Pointing data rows
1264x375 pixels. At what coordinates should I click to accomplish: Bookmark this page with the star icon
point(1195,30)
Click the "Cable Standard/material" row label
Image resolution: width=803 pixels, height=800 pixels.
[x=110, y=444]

→ **WHAT YOU SHOULD DO**
Print every line of the listing above verbatim, from the first line to the last.

→ **OUTPUT OF THE EXERCISE**
1264x375 pixels. At what coordinates should I click to accomplish: Bookmark this page with the star icon
point(1195,30)
Click the "Cable Standard/material" row label
Image resolution: width=803 pixels, height=800 pixels.
[x=110, y=444]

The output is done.